I want to select a random row during a vector operation on a DataFrame. this is what my inpDF
looks like:
string1 string2
0 abc dfe
1 ghi jkl
2 mno pqr
3 stu vwx
I'm trying to find the function getRandomRow()
here:
outDF['string1'] = inpDF['string1']
outDF['string2'] = inpDF.getRandomRow()['string2']
so that the outDF
ends up looking (for example) like this:
string1 string2
0 abc jkl
1 ghi pqr
2 mno dfe
3 stu pqr
EDIT 1:
I tried using the sample()
function as suggested in this answer, but that just causes the same sample to get replicated accross all rows:
outDF['string1'] = inpDF['string1']
outDF['string2'] = inpDF.sample(n=1).iloc[0,:]['string2']
which gives:
string1 string2
0 abc pqr
1 ghi pqr
2 mno pqr
3 stu pqr
EDIT 2:
For my particular use case, even picking the value from 'n' rows down would suffice. So, I tried doing this (I'm using inpDF.index
based on what I read in this answer):
numRows = len(inpDF)

> _STATED GOAL A_: List every value in the string2 column of inpDF as that table appears in the DataFrame question.
> _STATED GOAL B_: According to the DataFrame question, why did the attempt using sample() fail to produce the intended output?

> _GIVEN ENTRIES_:
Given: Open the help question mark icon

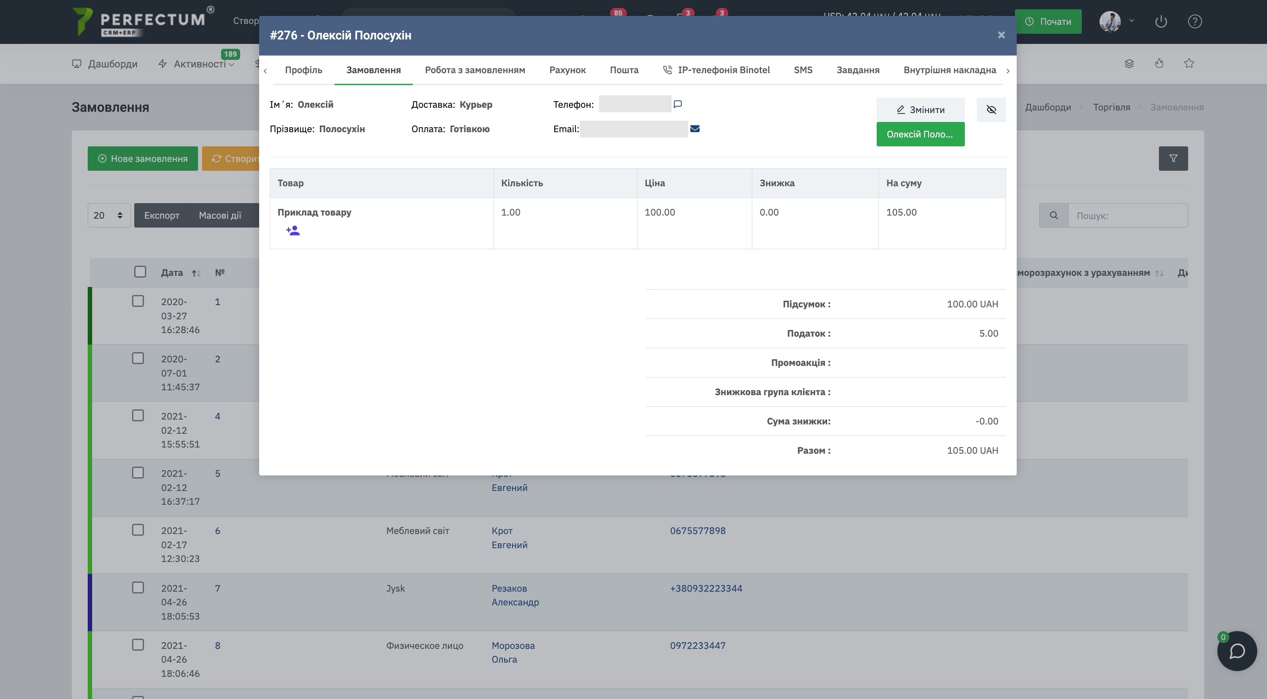Looking at the screenshot, I should coord(1195,22).
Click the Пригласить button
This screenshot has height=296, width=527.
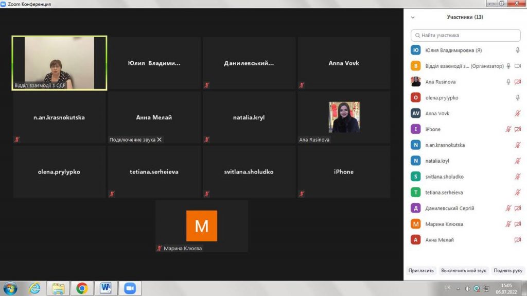click(x=421, y=270)
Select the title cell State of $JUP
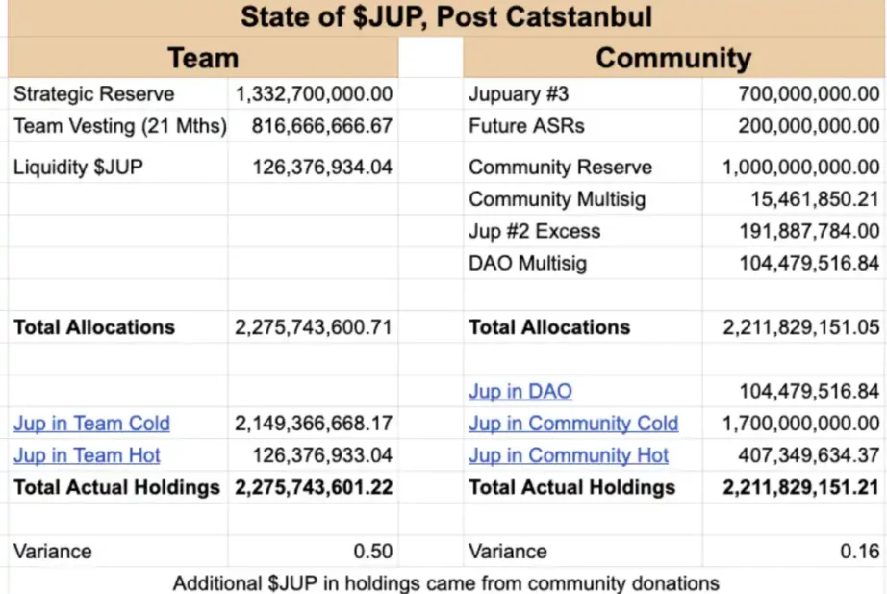The height and width of the screenshot is (594, 887). coord(446,17)
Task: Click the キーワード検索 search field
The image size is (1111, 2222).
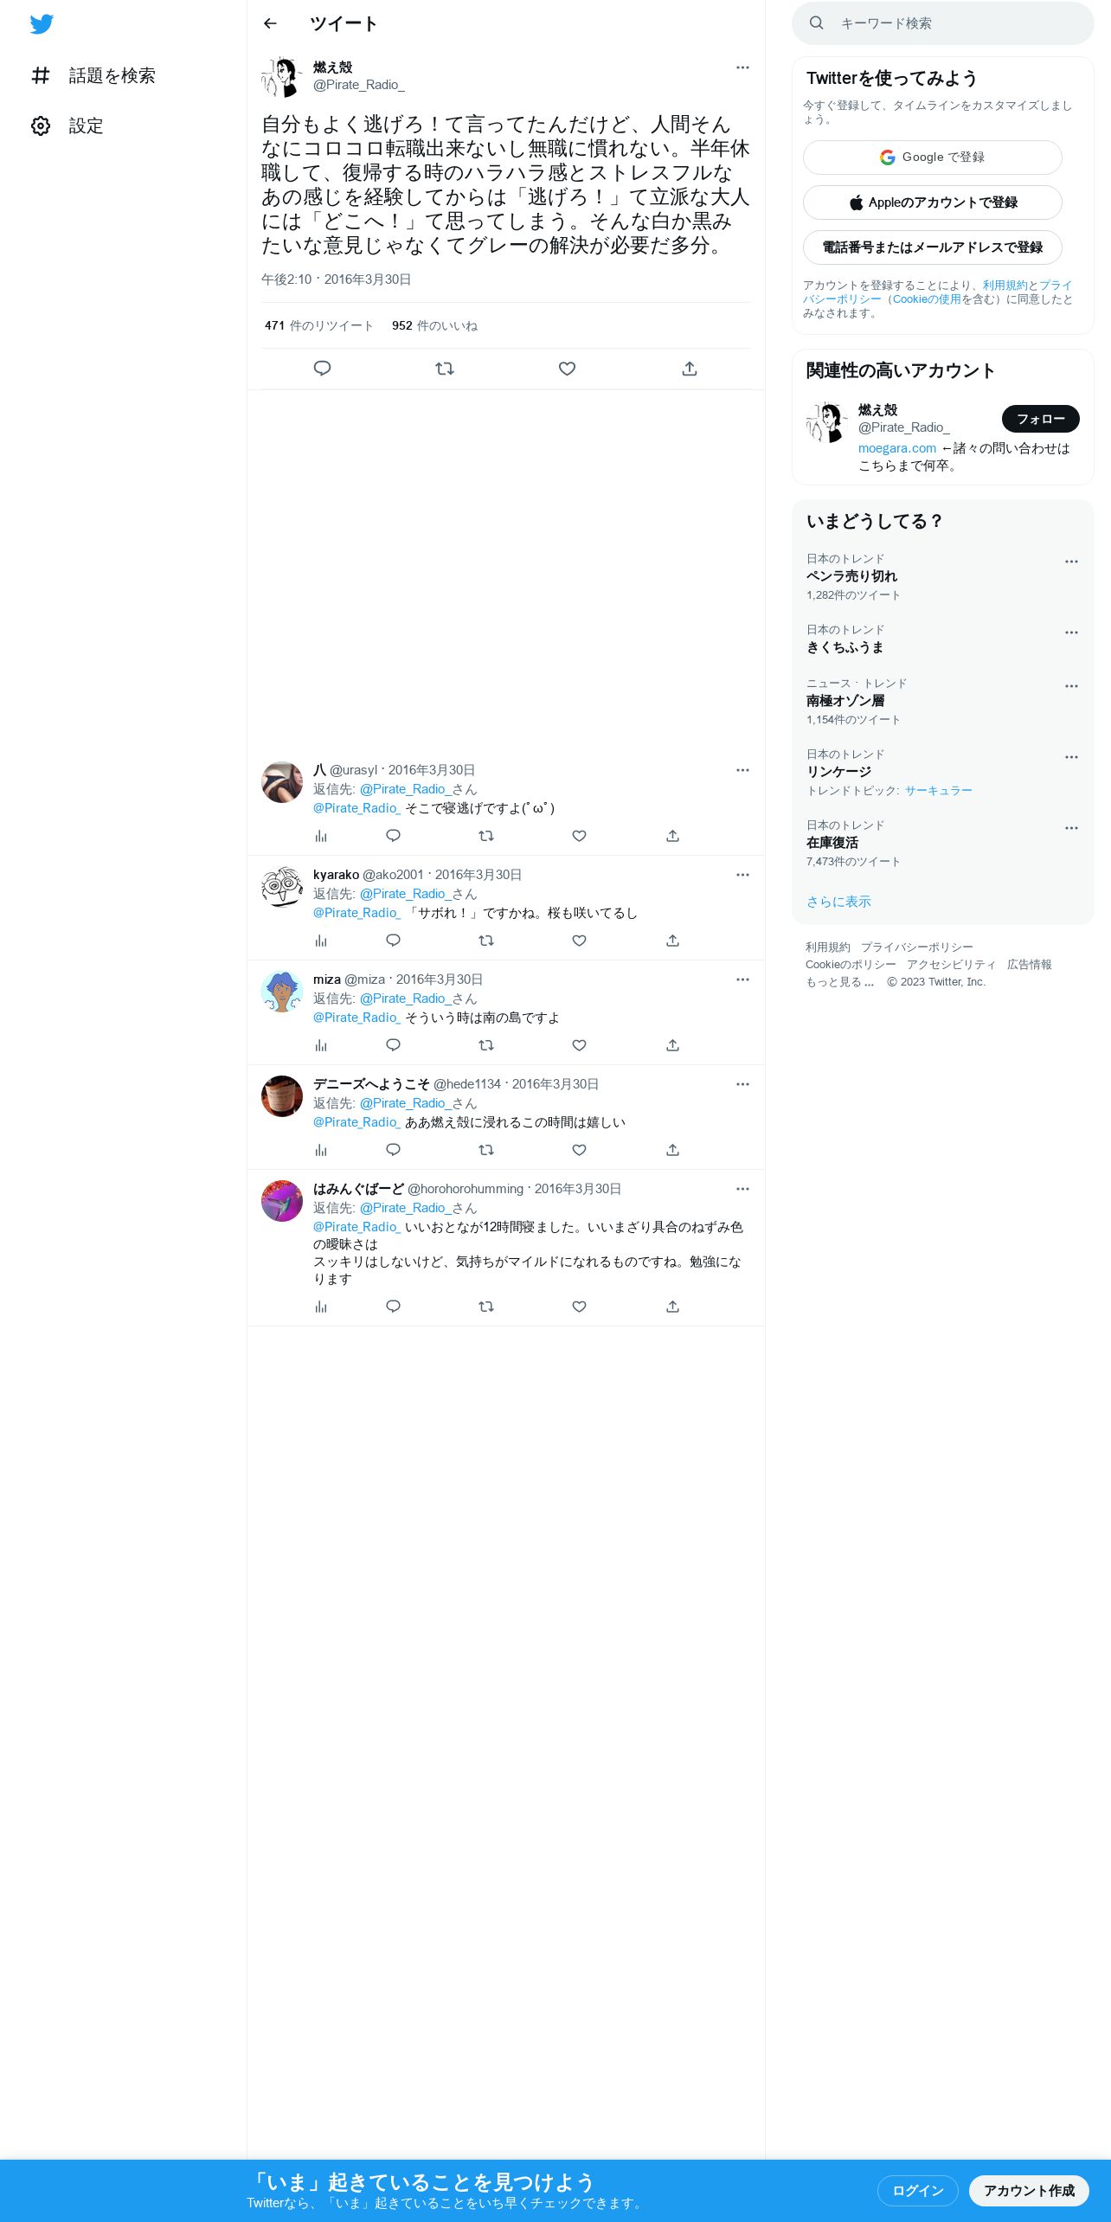Action: (943, 23)
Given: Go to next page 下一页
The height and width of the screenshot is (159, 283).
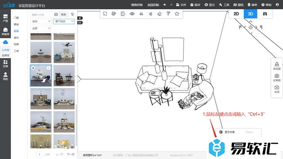Looking at the screenshot, I should click(71, 155).
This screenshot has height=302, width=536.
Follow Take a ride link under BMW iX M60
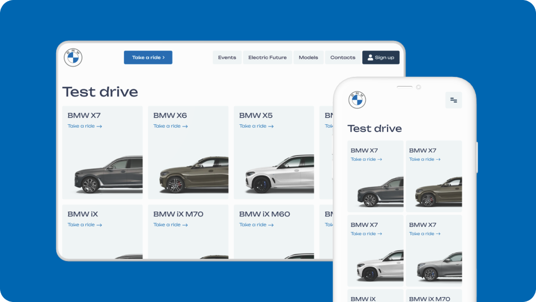256,225
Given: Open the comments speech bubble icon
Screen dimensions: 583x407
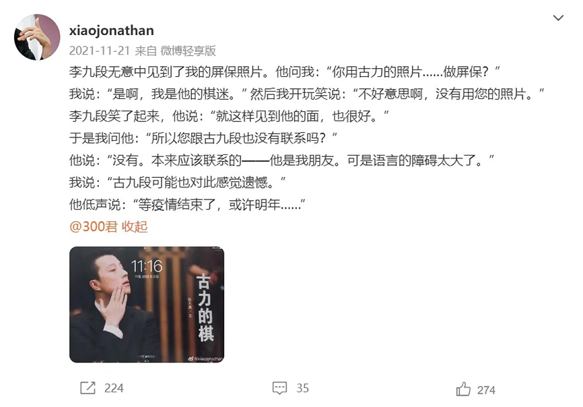Looking at the screenshot, I should [x=279, y=388].
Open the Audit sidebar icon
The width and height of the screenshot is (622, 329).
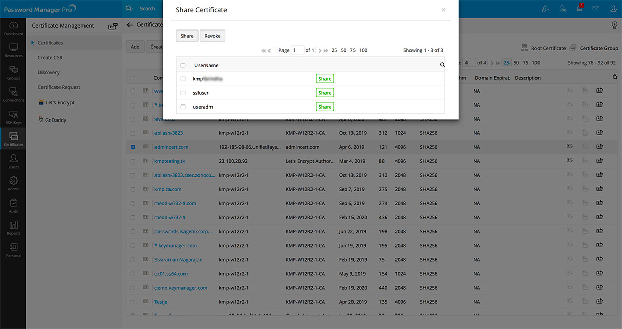pyautogui.click(x=13, y=205)
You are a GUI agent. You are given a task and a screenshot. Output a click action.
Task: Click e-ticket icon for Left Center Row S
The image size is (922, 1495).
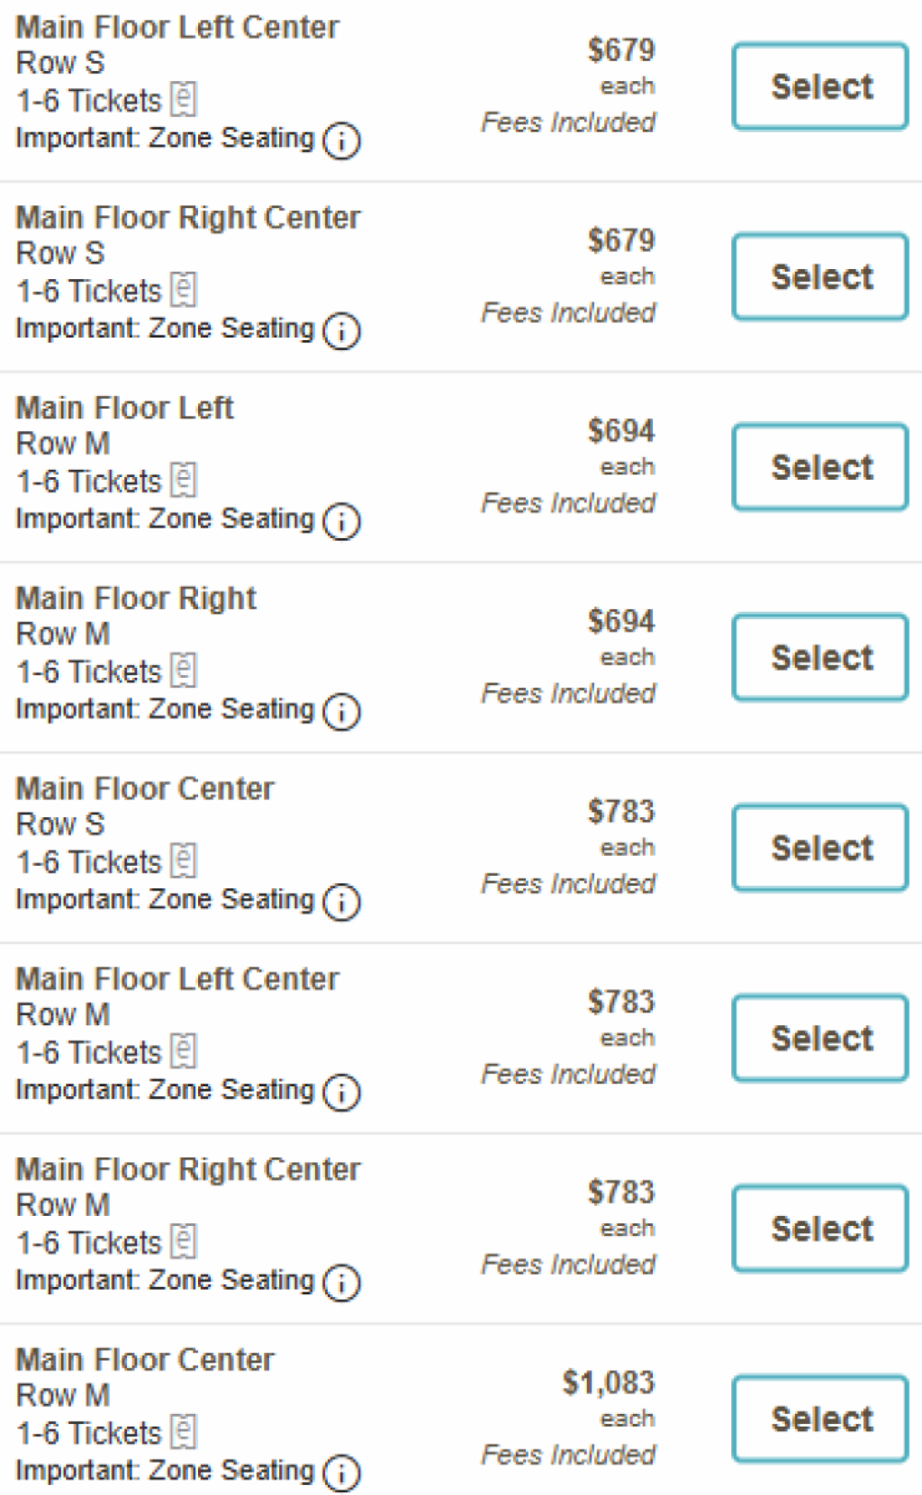(x=184, y=100)
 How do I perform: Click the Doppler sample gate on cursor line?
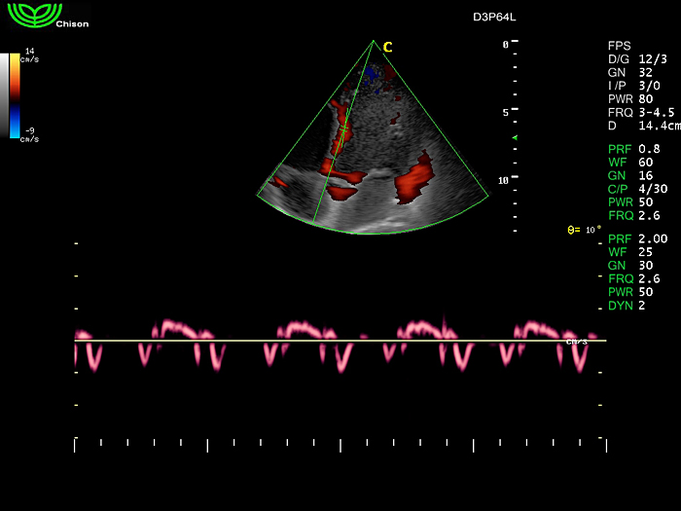coord(343,129)
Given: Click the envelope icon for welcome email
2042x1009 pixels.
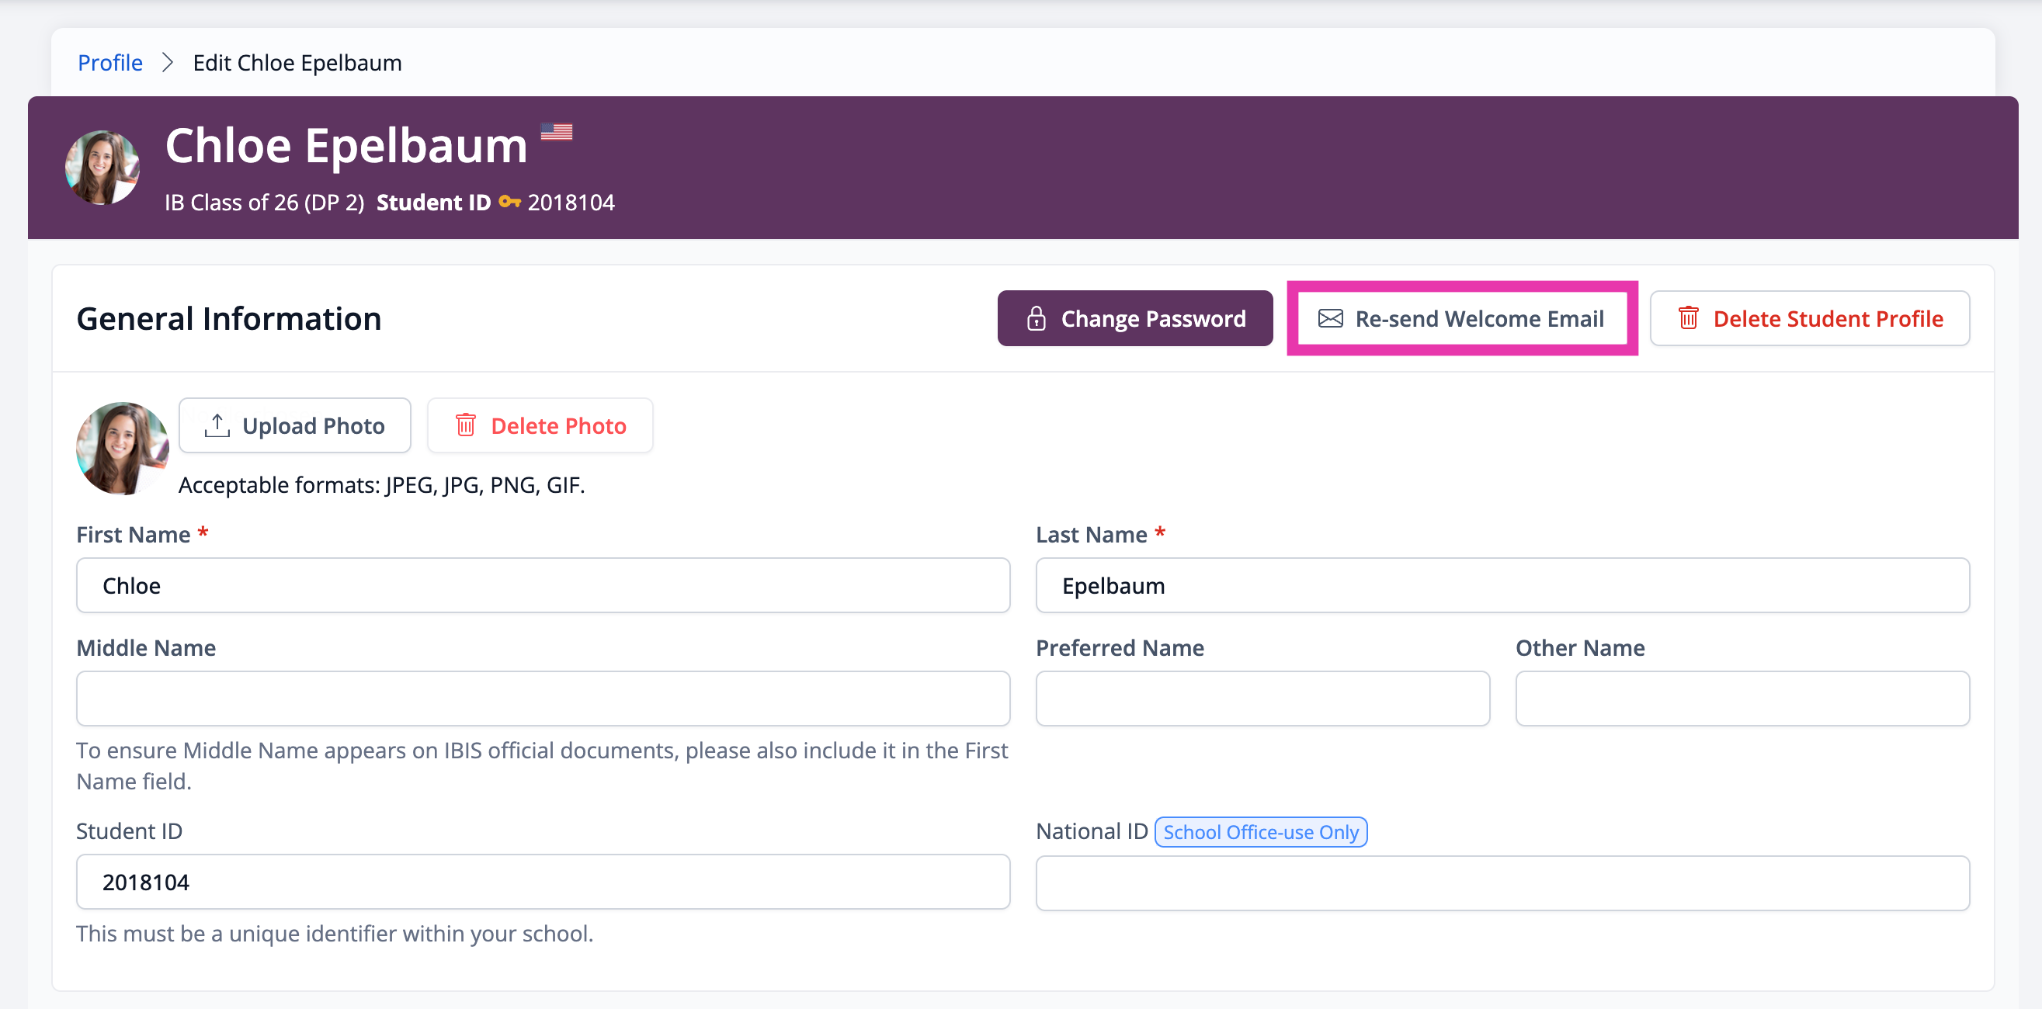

> _FULL OUTPUT A_: dfe, jkl, pqr, vwx

> _FULL OUTPUT B_: The call inpDF.sample(n=1).iloc[0,:]['string2'] drew a single sample, and that same sample was replicated across all rows. As a result, every row of string2 received the identical value pqr instead of a value from a randomly selected row.